At a Block 15, staging the material is, in the presently preferred embodiment, a computer actuates gates on silos that feed the materials into a ribbon mixer, the materials including such as OSFA; quicklime; kaolin; masonry silica blend (crushed concrete man sand blended with natural sand); and, on-spec ash, the introduction proportions are selected in accord with the blend design. Various existing technologies regularly compose mixes of various particulates such as in the case of ready mix for concrete preparation. Such conventional technologies also measure each of specific gravity, pH, relative weight, and moisture for the incoming charge of OSFA. The measured metrics relative to the incoming OSFA is used to calibrate the design of the concrete blend. Selected proportions of materials are dictated by an algorithm to keep all within designated attributes of the resulting blend.
At a Block 19, in a preferred embodiment, ultrasonic vibration is as a penetration aid as has been used with respect to granular materials since 2017. Ultrasonic conveyance with an auger is preferred because, in auguring, the relatively low friction of the flights due to vibration causes the spoil to preferentially slide up the scroll. If the reduced forces seen in sonicated penetration events could be recreated in a sonicated rotating system, then the differential friction effect that leads to elevation should be augmented and the auger should operate more effectively. In the presently preferred embodiment, a 6″ mechanized (mounted beneath the silo) auger moves off-spec ash at a rate of approximately 189.25 tons per hour (3.1 tons per minute) along a 12 linear foot auger to deliver pulverized OSFA into a sealed 550 c/f sealed compartment (hopper). An electric variable frequency motor selects a suitable speed based upon measured fineness and specific gravity of the OSFA to arrive at a rotary pugmill for mixing.

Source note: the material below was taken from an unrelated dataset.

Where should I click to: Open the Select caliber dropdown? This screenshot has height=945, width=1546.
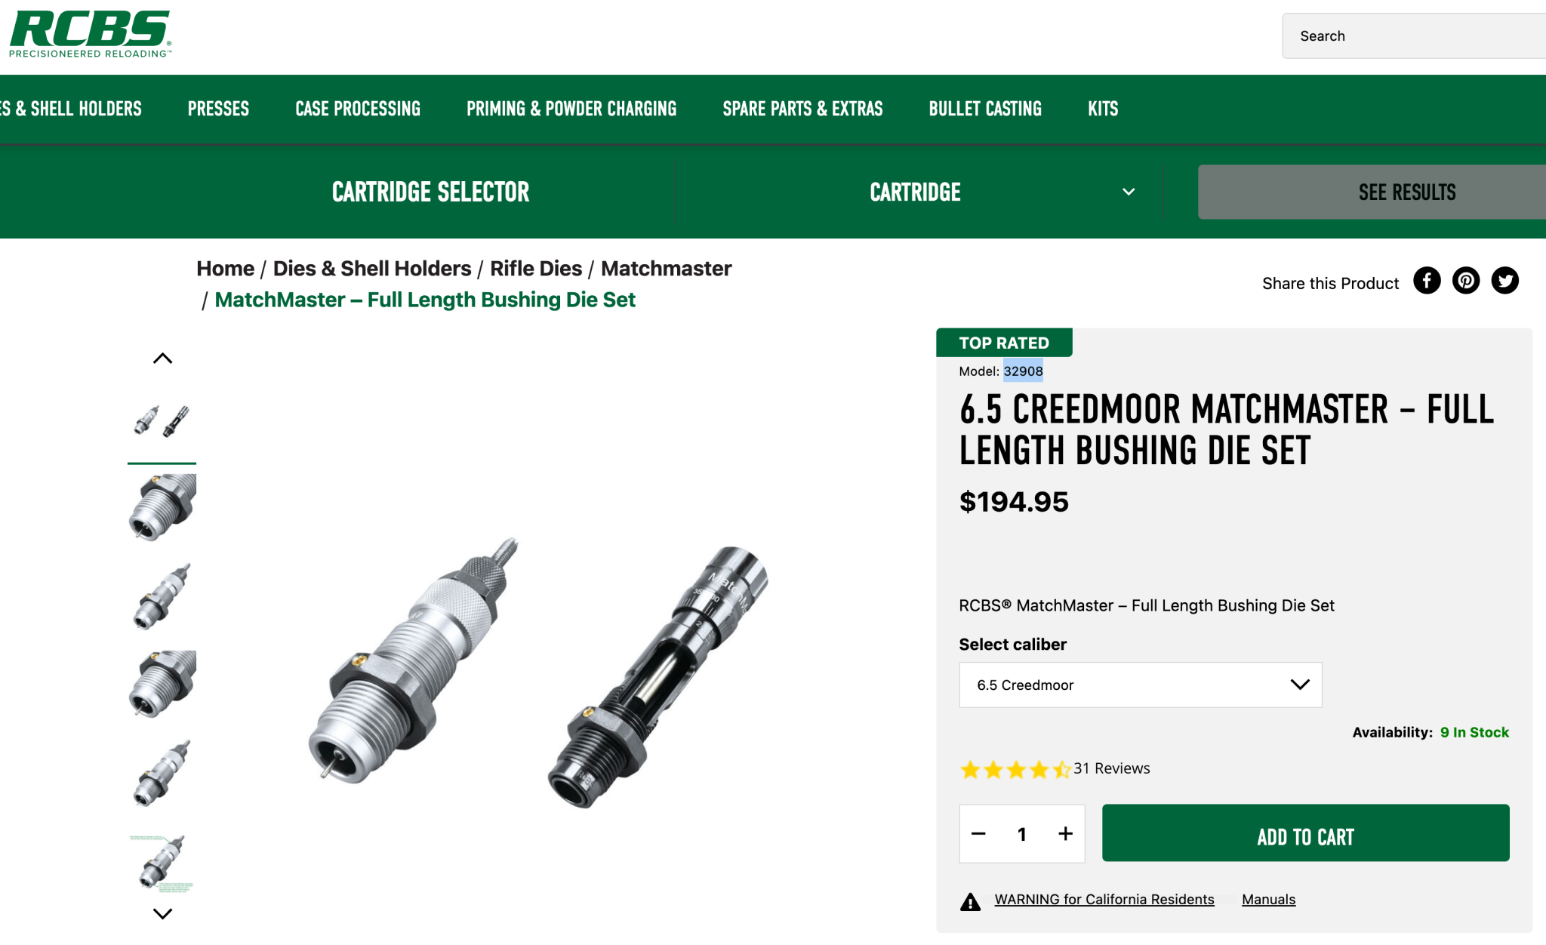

At the rotary pugmill, the measured metrics dictate a blend of the off-spec ash and masonry silicate turning in the presently preferred embodiment rotated by an electric variable frequency motor regulated to turn at an optimal rate. The added calcium oxide, silicate and kaolin clay are also added in selected proportions by augers to assure even blending at the pugmill.
At a Block 23, a fluidized bed is exploited as a bulk blending unit. A fluidized bed exploits a physical phenomenon that occurs when a solid particulate substance (usually present in a holding vessel) is suspended by jets of gas, generally air under the right conditions so suspended on the stream issued from those jets, it behaves like a fluid. Fluidized beds have many advantages as gas-solid reactors or powder handling processors because of its advantages relative to high heat and mass transfer, while maintaining temperature homogeneity, and assuring complete mixing.
In a rotating fluidized bed (RFB), particles are forced toward the rotating cylindrical air distributor due to the large centrifugal force and formed annular bed near at the air distributor. Air flows inward through the air distributor, and then particles are balanced by drag and centrifugal forces, leading to achieve uniform fluidization. Since the minimum fluidization velocity increases with an increase in the vessel rotational speed, a RFB can prevent from forming large bubbles at any higher gas velocities by controlling the rotational speed. An RFB can fluidize very fine particles, such as Geldart group-C particles, and even nano-particles, since it can impart high centrifugal force and drag force to particles, which are larger than the cohesive forces between particles.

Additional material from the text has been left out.